I can hear him sucking in air violently through his teeth.

“You’ve been busy, Miguel, amassing aliases and power along with an army and a fortune so that you could overthrow Cruz’s cartel reign and be king of the hill. You’re poised and positioned to own the Gulf drug corridor. And not only do I
know
it all, I’m able to
prove
it all—and, now, here comes the part you’re really not going to like—I know where you
hid
it all. The only thing I can’t decide is, should I just turn it over to my fed friends in DC, report you to Cruz, or blow the entire monstrosity to hell? I think you’ll fare better if you make a deal with the feds. I mean, think about it, prison time would be a cake walk compared to surviving Cruz’s butcher blade after he finds out what you’ve really done, am I right?”

“You’re bluffing!”

“You know I’m not. The drugs are sitting in two specialty cargo containers you have tucked away in your secret storage unit under yet another alias that no one knows—Vincent Gomez.”

“How did you—?”

“I’m that good,” I insist. “And by the way,
Gomez
, I also know about the others who had
accidents
after working for Mason Industries when they uncovered your true identity.”

“I’ll kill you
and
the woman!” Miguel roars.

“No you won’t. I already have a timed email that will go out to my contacts, telling them exactly where it is.
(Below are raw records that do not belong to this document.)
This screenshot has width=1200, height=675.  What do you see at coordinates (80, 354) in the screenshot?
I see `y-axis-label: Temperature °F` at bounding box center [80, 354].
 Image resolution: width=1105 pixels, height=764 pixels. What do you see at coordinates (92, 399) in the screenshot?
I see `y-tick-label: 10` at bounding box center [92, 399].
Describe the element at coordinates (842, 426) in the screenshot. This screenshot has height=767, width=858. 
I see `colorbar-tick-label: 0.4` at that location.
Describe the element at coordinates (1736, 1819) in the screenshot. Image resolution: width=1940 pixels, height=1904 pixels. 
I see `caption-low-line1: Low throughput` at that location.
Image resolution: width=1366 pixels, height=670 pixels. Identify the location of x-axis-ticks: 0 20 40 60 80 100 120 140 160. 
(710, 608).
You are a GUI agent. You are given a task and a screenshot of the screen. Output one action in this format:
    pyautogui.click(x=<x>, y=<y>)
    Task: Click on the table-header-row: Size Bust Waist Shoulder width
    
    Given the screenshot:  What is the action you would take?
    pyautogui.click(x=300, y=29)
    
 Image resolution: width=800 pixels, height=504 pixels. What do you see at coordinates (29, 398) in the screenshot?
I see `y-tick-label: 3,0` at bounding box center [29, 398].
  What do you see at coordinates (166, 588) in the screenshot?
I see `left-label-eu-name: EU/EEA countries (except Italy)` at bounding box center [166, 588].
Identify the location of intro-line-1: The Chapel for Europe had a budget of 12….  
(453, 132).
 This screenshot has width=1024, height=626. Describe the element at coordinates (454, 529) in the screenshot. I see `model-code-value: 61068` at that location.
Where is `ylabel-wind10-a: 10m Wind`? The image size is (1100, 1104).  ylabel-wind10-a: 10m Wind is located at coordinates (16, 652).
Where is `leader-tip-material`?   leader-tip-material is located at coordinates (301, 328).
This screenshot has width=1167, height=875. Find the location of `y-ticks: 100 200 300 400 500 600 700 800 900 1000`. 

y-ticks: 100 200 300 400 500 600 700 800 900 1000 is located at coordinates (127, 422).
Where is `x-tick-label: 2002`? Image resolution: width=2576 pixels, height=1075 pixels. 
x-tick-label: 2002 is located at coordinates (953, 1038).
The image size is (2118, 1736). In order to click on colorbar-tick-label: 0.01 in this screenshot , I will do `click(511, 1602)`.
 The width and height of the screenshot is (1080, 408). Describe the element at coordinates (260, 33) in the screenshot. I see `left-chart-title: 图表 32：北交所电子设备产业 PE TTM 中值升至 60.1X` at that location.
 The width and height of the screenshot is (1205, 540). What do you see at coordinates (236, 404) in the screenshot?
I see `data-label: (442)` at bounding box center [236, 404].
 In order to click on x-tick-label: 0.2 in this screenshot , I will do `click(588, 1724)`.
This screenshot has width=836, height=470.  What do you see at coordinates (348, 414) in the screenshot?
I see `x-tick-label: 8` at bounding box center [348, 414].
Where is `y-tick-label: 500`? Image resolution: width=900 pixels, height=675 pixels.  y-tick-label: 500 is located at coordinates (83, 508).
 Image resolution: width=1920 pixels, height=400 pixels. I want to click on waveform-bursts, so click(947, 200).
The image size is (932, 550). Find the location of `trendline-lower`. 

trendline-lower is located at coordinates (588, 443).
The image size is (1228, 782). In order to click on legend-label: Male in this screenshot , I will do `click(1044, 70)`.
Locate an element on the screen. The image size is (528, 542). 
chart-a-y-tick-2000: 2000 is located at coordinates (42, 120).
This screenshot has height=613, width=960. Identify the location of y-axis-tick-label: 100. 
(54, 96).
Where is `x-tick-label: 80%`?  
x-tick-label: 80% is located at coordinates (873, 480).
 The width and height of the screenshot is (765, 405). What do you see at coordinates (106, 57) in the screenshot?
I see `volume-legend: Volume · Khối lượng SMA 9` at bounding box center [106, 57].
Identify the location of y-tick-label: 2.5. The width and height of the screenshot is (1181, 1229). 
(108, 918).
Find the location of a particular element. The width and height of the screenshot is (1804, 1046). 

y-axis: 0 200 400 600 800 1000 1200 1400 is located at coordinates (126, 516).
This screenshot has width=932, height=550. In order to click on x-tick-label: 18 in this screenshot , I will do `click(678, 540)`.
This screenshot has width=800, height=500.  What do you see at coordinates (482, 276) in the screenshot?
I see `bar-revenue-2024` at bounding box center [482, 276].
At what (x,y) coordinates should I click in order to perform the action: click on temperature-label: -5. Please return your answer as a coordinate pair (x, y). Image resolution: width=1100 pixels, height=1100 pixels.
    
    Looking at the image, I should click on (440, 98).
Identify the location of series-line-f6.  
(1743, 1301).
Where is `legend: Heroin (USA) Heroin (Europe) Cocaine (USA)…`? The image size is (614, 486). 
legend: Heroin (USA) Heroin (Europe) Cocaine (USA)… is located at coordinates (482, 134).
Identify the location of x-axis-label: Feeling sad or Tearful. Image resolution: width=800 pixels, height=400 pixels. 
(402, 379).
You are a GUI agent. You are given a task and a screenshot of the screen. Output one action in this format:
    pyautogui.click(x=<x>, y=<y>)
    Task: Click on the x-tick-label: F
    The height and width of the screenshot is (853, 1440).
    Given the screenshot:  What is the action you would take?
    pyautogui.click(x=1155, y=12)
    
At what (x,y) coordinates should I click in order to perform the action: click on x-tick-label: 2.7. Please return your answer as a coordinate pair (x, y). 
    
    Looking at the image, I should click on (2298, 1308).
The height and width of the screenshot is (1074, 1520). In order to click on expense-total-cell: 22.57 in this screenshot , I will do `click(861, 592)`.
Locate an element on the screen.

I’ve included copies of the evidence I’ve gathered and the locations of all the hefty bank accounts you’ve opened under other aliases—the accounts you’re living on, since the feds didn’t know about them to freeze them. And I even have direct line to Cruz.”

“You lie!”

“Try me.”

“You are nothing!” I hear the spittle crackle from his mouth he’s so furious. “I don’t even know who you are. You like to talk big—would you like to tell me your name before I extract it from your girlfriend with a switchblade?”

“Axton. Ryder Axton. And pay attention because this is the most important part of the entire conversation. There are two hundred and six bones in the human body, and I’ll snap half of yours like twigs if there is so much as a bruise on her when I come to get her. You may not know me now, but if you hurt her I’ll make it so you’ll never forget me.”

“You’re good at threats.”

“I’m better at carrying them out,” I say. “Now listen carefully; I’ll meet you in half an hour at Mason Shipyard, upper level section C. Have the girl.

 

Rachel

 

Ryder’s smooth, commanding voice laced with arsenic and threats lingers in the vehicle. Eduardo Miguel sits in the passenger seat next to his driver while I’m secured between two muscled men who, I have no doubt, are prepared to tear me to pieces. My arms are duct taped against my sides, and I’m still attempting to steady myself, despite the overwhelming terror thrumming through my heart.